Molesta por el escrito, por la intromisión en su intimidad, en su descanso, Carmen reconoció una irritación todavía mayor. La de haber dejado que su vida fuera gobernada por el teléfono móvil, que en poco tiempo había conseguido alterar notablemente sus usos y costumbres. Reconoció sufrir trastornos físicos y psicológicos como ansiedad, palpitaciones y sudores cuando olvidaba el celular en casa, su tarjeta prepago se quedaba a cero o se quedaba sin batería.  ¿Cómo había llegado a ser una movildependiente?
Desechó estos pensamientos para volver a tratar de imaginar quien le había enviado ese terrible mensaje. Desde que se había quedado viuda, hace un año, a Carmen le había invadido una particular sensación de soledad, un vacío, una nada enmudecida que la había sumido en la tristeza. La ausencia de la persona insustituible que para ella había sido su marido le había colocado, de repente, tras dos hermosos años de noviazgo y tres de matrimonio, en un escenario en el que se sentía perdida, sin referencias. El hueco dejado por él seguía intacto, pues todavía no había reunido las fuerzas suficientes para establecer nuevas relaciones. Entonces, ¿a qué venía este mensaje?.
Presa, de repente, de una incontenible rabia, Carmen se calzó, se envolvió en su chal de lana, cogió las llaves, salió de casa y se dirigió a la Jefatura Superior de Policía, que se encontraba dos calles más abajo. Al llegar a aquel sórdido inmueble de paredes grises y estancias impersonales, sintió como una punzada en el estómago, como si sintiera dentro de sí misma el peso injusto de una sociedad opresiva.
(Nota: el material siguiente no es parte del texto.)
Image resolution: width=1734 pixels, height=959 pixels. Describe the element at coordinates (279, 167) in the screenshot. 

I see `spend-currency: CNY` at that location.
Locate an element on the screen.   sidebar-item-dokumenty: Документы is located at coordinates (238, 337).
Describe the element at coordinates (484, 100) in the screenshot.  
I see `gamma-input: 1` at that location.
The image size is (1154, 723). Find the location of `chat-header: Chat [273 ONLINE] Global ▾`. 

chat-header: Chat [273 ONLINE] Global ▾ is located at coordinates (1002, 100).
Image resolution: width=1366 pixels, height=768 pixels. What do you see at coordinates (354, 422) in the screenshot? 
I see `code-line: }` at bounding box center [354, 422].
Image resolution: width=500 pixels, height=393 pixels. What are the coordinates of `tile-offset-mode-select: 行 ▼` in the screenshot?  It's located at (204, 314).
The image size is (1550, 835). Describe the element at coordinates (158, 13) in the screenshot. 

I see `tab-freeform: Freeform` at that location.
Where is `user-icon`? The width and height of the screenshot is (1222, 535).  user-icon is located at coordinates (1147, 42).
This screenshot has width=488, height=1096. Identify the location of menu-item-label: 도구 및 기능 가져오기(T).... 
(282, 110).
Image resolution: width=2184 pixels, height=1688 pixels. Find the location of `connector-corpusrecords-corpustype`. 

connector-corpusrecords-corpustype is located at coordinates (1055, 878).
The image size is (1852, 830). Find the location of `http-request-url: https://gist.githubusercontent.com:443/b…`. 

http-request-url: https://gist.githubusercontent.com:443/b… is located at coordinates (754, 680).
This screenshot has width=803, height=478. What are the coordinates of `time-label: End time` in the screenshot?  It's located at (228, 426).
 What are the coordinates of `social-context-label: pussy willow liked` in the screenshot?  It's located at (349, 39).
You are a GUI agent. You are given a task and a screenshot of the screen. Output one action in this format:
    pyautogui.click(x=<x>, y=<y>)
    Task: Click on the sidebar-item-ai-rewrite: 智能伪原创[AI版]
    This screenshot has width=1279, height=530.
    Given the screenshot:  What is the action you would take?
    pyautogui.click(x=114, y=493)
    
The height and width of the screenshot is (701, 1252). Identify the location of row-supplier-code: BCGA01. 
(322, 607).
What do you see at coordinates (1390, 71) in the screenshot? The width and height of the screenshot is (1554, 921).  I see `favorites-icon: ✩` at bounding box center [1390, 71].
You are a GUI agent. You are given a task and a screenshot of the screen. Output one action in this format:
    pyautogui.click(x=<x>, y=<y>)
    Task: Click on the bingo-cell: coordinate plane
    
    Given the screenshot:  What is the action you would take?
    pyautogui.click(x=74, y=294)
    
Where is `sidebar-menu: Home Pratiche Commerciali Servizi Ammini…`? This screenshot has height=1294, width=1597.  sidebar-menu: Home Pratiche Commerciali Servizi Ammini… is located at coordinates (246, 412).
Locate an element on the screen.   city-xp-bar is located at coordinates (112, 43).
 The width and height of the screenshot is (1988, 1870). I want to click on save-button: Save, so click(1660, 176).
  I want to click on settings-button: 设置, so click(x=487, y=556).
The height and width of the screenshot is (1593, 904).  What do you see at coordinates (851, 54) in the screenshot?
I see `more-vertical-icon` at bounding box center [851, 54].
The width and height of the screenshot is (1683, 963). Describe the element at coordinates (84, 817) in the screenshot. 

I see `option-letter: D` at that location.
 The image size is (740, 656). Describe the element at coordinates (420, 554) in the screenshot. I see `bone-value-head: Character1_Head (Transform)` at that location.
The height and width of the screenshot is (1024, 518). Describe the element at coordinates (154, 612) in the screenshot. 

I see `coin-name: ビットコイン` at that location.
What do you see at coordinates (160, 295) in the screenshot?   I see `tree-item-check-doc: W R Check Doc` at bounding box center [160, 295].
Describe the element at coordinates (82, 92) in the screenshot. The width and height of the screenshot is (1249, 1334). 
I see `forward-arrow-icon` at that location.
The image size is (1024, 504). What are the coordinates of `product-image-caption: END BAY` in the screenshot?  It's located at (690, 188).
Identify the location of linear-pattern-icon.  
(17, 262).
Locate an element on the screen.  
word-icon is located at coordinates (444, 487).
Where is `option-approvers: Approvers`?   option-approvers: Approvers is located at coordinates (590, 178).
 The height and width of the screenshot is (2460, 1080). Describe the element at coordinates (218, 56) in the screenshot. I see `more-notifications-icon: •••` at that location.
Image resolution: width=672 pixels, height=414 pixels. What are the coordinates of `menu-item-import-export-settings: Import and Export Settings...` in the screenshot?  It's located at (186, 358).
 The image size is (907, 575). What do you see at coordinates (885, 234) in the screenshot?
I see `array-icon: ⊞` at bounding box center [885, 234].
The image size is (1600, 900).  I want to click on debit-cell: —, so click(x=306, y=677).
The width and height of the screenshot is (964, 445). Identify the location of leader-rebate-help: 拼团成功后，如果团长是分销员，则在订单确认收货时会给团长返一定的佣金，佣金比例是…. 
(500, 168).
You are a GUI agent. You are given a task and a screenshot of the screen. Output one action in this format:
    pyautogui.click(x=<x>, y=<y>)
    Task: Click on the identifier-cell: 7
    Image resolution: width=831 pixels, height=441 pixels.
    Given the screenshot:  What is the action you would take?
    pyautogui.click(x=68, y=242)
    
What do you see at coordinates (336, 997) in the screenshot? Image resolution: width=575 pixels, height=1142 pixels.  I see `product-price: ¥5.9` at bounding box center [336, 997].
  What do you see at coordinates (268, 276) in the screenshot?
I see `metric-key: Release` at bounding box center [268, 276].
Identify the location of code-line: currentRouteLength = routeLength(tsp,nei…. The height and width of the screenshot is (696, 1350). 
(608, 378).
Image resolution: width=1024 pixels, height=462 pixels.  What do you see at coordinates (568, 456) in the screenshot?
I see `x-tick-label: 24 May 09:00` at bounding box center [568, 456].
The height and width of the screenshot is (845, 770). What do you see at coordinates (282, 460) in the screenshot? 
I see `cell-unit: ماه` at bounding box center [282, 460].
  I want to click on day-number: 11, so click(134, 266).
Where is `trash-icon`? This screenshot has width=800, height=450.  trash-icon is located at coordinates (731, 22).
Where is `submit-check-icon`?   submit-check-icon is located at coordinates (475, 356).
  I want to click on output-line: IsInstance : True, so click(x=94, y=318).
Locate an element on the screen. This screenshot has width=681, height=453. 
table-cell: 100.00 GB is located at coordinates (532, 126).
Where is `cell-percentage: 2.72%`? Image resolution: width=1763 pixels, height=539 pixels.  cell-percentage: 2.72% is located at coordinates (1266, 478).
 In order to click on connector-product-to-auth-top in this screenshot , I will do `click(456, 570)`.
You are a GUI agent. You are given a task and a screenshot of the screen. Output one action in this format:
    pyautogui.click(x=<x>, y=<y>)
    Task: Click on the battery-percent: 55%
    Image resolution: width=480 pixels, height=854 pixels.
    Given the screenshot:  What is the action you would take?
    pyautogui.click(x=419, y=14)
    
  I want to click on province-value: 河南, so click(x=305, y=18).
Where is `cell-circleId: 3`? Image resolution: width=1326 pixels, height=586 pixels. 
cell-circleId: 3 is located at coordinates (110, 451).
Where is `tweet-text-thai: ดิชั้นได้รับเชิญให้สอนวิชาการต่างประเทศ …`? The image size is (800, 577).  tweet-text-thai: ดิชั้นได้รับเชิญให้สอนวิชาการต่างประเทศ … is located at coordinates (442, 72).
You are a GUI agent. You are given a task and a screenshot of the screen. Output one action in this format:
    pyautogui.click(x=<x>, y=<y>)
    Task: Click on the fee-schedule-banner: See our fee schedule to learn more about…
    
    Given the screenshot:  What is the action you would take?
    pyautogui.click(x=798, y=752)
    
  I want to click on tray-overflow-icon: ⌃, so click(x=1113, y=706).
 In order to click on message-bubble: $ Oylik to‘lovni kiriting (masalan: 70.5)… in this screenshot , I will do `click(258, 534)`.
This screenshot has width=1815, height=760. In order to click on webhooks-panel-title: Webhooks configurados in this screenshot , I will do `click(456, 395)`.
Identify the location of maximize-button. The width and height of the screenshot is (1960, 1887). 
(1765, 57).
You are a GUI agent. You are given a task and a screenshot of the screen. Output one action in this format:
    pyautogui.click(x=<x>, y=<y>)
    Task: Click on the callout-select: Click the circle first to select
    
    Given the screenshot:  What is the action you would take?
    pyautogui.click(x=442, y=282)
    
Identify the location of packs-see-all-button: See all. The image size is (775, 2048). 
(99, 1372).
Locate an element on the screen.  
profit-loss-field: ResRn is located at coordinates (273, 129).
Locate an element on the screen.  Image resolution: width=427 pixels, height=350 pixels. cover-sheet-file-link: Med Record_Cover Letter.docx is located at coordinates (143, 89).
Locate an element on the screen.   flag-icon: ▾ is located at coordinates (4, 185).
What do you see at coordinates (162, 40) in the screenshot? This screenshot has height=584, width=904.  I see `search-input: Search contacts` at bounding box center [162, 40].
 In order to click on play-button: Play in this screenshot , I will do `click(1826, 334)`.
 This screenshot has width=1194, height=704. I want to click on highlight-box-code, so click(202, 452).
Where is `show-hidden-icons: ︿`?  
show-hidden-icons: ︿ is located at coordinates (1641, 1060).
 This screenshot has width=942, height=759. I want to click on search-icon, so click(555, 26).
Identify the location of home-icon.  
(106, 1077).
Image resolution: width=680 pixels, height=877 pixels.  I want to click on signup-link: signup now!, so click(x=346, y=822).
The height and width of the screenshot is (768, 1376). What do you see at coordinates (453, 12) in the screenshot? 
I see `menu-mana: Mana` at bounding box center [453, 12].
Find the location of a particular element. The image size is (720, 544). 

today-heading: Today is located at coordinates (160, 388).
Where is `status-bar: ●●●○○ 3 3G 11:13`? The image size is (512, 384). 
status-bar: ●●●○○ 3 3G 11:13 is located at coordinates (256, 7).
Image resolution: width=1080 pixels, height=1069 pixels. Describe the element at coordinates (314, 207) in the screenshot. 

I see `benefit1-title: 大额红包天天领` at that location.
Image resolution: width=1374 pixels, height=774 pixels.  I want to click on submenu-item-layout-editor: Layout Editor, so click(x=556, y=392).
Subió las escaleras de acceso al edificio, que en ese instante parecía abandonado. Una luz mortecina alumbraba un pasillo descuidado, con ajados bancos de madera dispuestos a ambos lados. En una puerta a su izquierda leyó un cartel que decía “Instructor de guardia”. Entró.
Un joven agente, un apuesto efebo que jamás hubiera imaginado encontrar en este deslucido contexto, la invitó a sentarse al otro lado del escritorio, frente a él. Sin dilación, Carmen le mostró el mensaje.
-¿Tiene usted idea de quien le ha podido enviar este escrito?- le preguntó el agraciado funcionario.
-Ni idea. He revisado bien mi entorno y no creo que haya nadie que tenga motivos para decirme una cosa así.
-¿Algún ex novio?
-No, el aspecto sentimental queda totalmente descartado.
Él levantó las cejas en señal de “poco se puede hacer” y comenzó a redactar un atestado.
Carmen observó detenidamente al agente y, especialmente, sus fornidos bíceps, fruto de un uso sistemático de anabolizantes. Pensó que este tipo de medicamentos tienen terribles perjuicios para la salud. Fueron administrados durante la Segunda Guerra Mundial para la recuperación de los heridos y de los supervivientes de los campos de concentración alemanes y ahora son motivos supuestamente estéticos los que determinan su aceptación.
El agente anotó el número de teléfono desde el que había sido enviado el dardo envenenado que había desmoronado la paz de aquella noche de verano y la instó a firmar un informe, a la vez que la invitaba a irse a casa y tratar de pensar quien podía ser el autor de tal grosería.
El entuerto no tardó en resolverse. De camino a su apartamento, un nuevo mensaje pedía disculpas por la equivocación. Una cifra mal marcada. Una única cifra mal marcada había desviado el rumbo de aquel insulto. Paradojas de la modernidad. Recordó aquellos años maravillosos en los que no se preocupaba por el sonido del móvil. Andaba por la calle a su aire, menos localizable, en paz.
Se sintió esclava de una nueva necesidad artificial: la de estar siempre conectada y localizable. Suspiró.